Do not misunderstand me. If Lebron wants to come to Chicago (and bring Calipari with him) then I am all in. The last thing I want is for the Bulls to be the laughingstock franchise that turned down the best player in the league. But instead of being 110% sure of this wish a couple of weeks ago, I am now 99% sure... if not lower. Because I am concerned that his talents will dwarf the talents of the rest of the team. Because I am concerned that his leadership skills are based on being his team's buddy instead of being the leader they will need him to be night in and night out.
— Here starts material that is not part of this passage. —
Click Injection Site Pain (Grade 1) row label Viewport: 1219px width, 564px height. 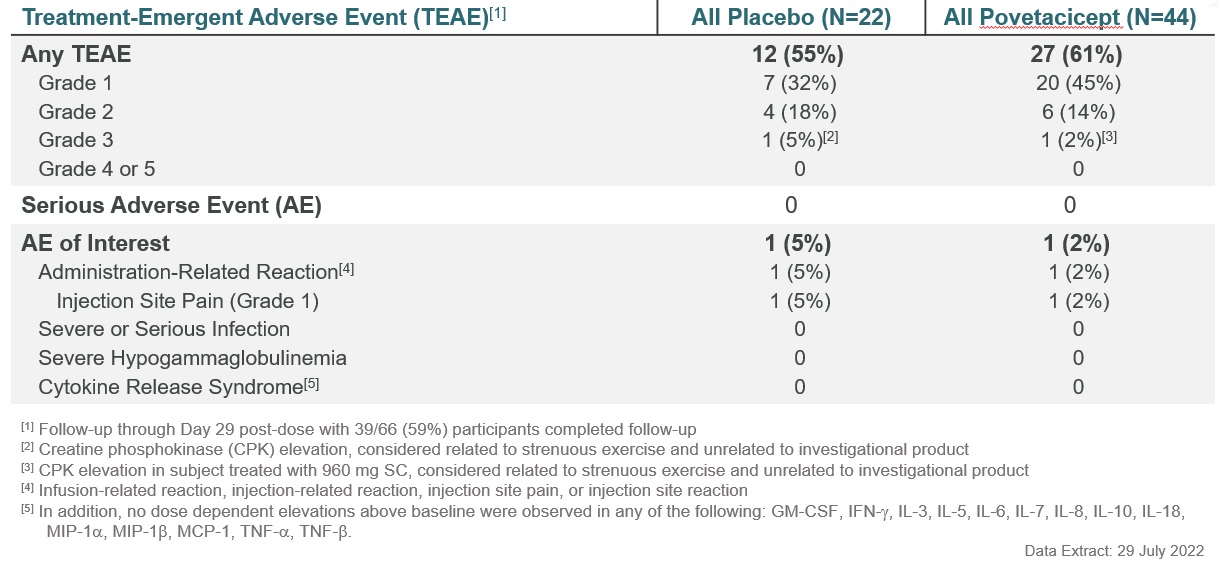point(188,300)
Because I am concerned that, with an early playoff exit that raises questions about Lebron's commitment, Lebron's will and Lebron's leadership that Noah will say, "I don't need this" hit free agency one day and sign with another team with a superstar swingman who wants it more. Because make no mistake, Noah is on the cusp of stardom in this league even if he never becomes an all-world scorer. He can be in-his-prime Ben Wallace plus an offensive game and every contender in the league not named the Magic or the Nets will want him. Because Derrick Rose has a great chance at being the best point guard in the league if his game is allowed to improve... something that no player playing along side James has done. Because even though Rose loves Chicago and is living his dream come true, his big brother might advise him that maybe he has a better chance to grow and win a championship alongside another star. Because right now, that lurking 1% of weariness fears that maybe, just maybe Lebron might end up being as a rich man's Tracy McGrady. If Chicago gets Lebron, they will be expected to win multiple titles, plain and simple.

But can the Dwarf Star share NBA space within a cluster of stars instead of just in his own space? Can the Chosen One act like the basketball Messiah the NBA, his entourage and even he himself expects to be? Are we just witnessing the NBA version of Alex Rodriguez before 2009? Yes, a curious case indeed.